Despite a few well-earned bits and some solid craftsmanship, Love, Simon ultimately falls apart. This is a story ostensibly about a young person who wants to control his narrative, but whose narrative never ends up being about him or his journey. Love, Simon seems to be more about how everyone else deals with Simon’s eventual coming out. This is a film that rewards characters for making someone’s identity about themselves. And that might make sense if Simon went to such lengths that he was sabotaging everyone’s lives, but he mostly annoys his friends and allows one person to skid into their own devastating humiliation. Simon knows that no one would really judge him for being gay, but somehow doesn’t know how to embrace being gay, despite, one assumes, that he knows and accepts this about himself. Again, this is how shallow Love, Simon is. Simon doesn’t know how to handle telling people that he’s gay, other than the vague reasoning that he “doesn’t want things to change.” This is never given any real meaning. The film would rather riff on imaginary conflict and swells of a synth pop score that comes off as baby Cliff Martinez, squandering a cast of barely-sketched characters—including Tony Hale as post-millennial Mr. Belding, and the aforementioned Katherine Langford, who manages to bring a genuine soul to an otherwise utter contrivance—rushing to an ending so offensively forced that the final frames should’ve read, “Ain’t I just adorable? LOVE ME ALREADY!!!” Love, Simon sets up the safest possible circumstances for the mere conversation of coming out to occur, and yet, the film messes that up, too.

Love, Simon is trying to be warm and well-meaning. And by all accounts, this is a film that is hard not to at least feel good about, despite being so profoundly flawed. One wonders who this film is meant for. Should families of gay youth see this film, because all they can do is talk about how they feel about Simon, when how they feel about Simon or his orientation has nothing to do with them, and when they have no reason to be giving monologues about him in that way.

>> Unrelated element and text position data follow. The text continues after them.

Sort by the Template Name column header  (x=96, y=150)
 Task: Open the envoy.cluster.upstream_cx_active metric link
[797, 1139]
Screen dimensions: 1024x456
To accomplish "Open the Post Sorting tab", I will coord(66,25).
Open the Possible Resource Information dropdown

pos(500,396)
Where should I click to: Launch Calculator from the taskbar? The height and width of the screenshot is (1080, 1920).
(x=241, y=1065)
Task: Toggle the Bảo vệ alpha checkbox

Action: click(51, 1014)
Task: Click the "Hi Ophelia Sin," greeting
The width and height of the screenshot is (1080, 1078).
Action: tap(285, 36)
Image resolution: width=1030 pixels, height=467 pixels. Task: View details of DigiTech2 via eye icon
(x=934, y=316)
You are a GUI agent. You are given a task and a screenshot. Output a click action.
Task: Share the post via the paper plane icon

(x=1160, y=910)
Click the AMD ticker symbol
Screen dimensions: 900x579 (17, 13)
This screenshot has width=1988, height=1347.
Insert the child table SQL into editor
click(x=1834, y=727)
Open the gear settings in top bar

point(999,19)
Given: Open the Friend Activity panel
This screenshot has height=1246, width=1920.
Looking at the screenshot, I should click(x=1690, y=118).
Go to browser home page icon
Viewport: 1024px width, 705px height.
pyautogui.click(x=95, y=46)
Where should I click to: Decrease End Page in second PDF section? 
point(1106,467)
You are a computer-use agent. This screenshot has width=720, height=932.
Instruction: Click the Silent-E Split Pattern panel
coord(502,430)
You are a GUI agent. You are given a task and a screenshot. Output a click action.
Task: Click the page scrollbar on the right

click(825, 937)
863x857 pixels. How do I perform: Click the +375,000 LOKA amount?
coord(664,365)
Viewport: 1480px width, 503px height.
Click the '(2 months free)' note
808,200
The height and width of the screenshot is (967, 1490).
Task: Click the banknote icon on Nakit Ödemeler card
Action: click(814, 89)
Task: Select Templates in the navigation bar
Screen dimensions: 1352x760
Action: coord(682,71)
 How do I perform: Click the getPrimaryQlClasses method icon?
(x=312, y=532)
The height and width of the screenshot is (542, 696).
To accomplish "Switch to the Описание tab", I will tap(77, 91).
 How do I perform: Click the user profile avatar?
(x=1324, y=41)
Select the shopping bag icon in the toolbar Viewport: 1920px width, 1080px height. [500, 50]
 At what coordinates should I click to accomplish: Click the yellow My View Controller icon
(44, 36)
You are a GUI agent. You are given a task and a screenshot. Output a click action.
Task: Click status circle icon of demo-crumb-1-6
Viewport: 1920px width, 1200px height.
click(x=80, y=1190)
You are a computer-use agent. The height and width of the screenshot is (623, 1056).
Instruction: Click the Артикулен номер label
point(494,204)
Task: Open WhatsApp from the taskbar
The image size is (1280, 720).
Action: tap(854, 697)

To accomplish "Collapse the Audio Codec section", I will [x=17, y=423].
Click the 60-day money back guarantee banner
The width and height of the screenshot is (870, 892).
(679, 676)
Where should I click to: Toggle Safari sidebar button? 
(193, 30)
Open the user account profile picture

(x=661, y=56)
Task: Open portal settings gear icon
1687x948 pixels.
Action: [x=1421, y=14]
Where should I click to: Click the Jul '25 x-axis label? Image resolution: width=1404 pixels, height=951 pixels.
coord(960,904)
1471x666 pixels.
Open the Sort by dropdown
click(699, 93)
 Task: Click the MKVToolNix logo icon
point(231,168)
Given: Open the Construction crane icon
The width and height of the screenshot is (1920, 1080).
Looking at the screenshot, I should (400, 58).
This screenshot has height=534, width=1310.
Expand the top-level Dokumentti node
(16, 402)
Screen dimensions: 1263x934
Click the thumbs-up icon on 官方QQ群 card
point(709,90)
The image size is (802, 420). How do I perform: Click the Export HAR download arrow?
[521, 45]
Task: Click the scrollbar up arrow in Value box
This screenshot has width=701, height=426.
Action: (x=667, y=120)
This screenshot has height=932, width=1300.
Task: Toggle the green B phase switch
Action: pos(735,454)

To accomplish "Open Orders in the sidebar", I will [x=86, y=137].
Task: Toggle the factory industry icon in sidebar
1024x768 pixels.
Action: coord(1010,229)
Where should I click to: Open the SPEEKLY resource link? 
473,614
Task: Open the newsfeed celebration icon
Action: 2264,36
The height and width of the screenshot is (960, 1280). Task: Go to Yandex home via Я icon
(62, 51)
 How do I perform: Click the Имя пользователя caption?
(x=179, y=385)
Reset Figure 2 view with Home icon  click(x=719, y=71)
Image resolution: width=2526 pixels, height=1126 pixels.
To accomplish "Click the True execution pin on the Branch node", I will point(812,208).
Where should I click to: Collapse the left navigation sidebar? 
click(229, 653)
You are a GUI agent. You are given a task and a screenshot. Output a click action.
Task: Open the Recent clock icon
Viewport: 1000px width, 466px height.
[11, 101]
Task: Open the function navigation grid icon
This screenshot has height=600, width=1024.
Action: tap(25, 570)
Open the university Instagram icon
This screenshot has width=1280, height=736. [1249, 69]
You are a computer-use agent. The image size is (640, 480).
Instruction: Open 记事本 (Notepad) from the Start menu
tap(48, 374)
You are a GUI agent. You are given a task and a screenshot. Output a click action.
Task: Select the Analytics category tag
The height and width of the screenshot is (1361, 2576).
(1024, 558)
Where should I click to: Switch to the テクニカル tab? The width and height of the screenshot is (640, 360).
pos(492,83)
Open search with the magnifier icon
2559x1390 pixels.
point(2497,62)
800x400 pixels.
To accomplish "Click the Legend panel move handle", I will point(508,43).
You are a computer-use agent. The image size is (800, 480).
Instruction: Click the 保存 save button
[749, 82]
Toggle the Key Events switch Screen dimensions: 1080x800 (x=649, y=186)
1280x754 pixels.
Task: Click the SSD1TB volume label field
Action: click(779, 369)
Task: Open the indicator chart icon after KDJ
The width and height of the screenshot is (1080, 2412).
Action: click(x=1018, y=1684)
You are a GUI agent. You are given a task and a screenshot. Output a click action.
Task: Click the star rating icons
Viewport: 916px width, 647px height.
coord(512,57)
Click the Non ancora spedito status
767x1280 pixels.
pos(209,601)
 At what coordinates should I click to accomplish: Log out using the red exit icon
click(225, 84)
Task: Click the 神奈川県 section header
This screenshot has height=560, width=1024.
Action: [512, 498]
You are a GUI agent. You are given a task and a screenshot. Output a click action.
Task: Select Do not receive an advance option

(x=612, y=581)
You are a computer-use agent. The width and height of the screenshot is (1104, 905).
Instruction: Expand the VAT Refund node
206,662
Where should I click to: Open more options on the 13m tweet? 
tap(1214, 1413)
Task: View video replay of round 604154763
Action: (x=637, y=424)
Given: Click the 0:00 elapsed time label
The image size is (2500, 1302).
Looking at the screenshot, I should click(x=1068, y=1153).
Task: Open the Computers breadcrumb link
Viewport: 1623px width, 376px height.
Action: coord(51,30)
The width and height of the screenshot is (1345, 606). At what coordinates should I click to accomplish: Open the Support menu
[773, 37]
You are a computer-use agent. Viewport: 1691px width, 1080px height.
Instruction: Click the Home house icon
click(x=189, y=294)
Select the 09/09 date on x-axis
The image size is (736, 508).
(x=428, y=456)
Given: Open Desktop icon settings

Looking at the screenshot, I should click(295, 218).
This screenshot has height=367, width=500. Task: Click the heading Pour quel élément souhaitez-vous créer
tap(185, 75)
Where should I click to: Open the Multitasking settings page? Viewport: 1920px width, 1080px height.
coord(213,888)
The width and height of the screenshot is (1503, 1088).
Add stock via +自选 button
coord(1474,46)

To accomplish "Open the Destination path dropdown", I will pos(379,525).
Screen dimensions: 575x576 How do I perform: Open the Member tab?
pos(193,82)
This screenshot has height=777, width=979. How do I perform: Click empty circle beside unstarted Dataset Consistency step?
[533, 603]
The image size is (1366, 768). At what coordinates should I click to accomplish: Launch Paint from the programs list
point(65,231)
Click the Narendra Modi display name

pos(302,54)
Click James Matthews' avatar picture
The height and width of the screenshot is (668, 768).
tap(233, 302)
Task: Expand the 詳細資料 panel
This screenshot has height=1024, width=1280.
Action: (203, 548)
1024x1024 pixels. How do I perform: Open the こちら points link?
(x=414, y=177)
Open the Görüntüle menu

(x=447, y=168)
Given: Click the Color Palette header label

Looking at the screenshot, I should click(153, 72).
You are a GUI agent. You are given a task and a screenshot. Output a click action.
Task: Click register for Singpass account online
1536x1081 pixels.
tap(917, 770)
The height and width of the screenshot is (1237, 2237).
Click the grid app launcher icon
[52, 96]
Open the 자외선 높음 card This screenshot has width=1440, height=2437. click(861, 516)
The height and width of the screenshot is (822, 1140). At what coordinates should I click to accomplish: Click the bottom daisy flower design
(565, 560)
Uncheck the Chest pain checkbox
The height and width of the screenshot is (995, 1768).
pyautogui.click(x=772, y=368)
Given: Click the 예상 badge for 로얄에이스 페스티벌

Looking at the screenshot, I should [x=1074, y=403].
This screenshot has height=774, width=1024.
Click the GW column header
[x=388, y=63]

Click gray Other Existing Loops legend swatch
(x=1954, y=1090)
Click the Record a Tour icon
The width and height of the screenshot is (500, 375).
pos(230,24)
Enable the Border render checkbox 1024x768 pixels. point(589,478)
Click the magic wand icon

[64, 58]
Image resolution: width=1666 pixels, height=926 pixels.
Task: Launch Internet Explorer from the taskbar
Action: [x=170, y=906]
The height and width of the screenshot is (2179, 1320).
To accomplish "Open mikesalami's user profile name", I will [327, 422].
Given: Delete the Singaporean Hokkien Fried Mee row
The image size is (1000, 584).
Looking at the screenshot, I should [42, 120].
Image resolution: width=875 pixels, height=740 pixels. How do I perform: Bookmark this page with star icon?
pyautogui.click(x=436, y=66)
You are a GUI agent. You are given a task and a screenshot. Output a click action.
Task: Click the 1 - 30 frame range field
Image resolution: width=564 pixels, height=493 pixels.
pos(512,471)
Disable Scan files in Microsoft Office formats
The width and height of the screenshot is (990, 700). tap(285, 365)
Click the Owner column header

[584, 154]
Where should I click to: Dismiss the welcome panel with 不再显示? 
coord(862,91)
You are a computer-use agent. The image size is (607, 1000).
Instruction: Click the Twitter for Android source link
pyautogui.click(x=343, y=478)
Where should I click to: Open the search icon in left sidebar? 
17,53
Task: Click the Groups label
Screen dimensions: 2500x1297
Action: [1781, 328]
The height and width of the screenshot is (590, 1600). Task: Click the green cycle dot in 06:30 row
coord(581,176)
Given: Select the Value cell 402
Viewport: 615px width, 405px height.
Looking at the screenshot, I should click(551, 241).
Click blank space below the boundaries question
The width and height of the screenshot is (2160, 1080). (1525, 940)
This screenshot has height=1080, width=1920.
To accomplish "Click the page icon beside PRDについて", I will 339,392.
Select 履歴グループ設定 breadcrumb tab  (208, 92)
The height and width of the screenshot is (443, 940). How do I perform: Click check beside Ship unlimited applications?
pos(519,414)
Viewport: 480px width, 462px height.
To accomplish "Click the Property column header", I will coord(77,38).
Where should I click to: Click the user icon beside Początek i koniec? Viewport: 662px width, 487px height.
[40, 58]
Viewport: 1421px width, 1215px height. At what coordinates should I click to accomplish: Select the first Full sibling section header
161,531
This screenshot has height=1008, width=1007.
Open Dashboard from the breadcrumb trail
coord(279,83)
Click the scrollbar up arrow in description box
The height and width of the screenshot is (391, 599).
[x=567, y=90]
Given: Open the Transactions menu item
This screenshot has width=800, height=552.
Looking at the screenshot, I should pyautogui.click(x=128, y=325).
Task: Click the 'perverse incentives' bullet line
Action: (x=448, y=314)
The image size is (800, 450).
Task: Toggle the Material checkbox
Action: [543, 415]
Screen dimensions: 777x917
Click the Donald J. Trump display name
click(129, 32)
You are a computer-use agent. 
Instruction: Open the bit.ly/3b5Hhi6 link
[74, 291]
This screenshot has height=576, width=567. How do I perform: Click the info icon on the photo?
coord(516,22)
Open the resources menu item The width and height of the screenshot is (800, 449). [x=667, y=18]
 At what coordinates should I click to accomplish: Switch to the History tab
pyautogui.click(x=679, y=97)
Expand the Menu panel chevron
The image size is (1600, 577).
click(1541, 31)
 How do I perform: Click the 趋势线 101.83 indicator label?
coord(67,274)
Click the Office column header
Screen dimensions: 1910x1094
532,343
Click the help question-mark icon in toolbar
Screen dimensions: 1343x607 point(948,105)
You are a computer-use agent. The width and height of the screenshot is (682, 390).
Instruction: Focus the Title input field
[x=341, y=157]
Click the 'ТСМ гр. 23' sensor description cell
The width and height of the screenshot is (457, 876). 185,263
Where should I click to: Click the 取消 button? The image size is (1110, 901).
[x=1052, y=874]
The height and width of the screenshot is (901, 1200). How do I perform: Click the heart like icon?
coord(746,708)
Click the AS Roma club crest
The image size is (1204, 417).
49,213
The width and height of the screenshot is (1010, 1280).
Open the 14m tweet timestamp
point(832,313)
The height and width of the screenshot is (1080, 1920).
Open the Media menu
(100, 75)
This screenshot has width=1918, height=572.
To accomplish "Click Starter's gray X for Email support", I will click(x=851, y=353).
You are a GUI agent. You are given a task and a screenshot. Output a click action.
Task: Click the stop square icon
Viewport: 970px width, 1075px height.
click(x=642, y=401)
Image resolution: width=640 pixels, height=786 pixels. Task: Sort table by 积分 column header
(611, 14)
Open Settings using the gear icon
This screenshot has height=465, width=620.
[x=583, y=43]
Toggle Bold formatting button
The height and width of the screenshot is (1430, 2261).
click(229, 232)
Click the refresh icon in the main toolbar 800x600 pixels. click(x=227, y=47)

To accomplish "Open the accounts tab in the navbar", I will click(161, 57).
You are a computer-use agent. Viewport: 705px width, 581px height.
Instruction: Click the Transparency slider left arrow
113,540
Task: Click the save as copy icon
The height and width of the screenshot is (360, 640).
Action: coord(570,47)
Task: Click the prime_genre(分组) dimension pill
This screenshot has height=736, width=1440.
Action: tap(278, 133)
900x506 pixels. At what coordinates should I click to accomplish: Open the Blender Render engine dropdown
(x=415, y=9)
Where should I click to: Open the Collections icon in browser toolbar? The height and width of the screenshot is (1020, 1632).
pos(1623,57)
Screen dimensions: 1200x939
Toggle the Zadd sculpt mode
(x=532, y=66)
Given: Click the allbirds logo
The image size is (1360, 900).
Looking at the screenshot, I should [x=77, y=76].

Is this for gay people, many of whom probably wish they could’ve grown up in a time and in a place as idyllic and non-threatening as where Simon is from? For as badly as Love, Simon wants to have a genuine conversation about something that can be very messy to discuss, so little of the film could be described as honest or understood. In an era with no shortage of competent queer stories, including those for children and teenagers, Love, Simon has no excuse to be this clumsy and inarticulate, even if Simon himself might.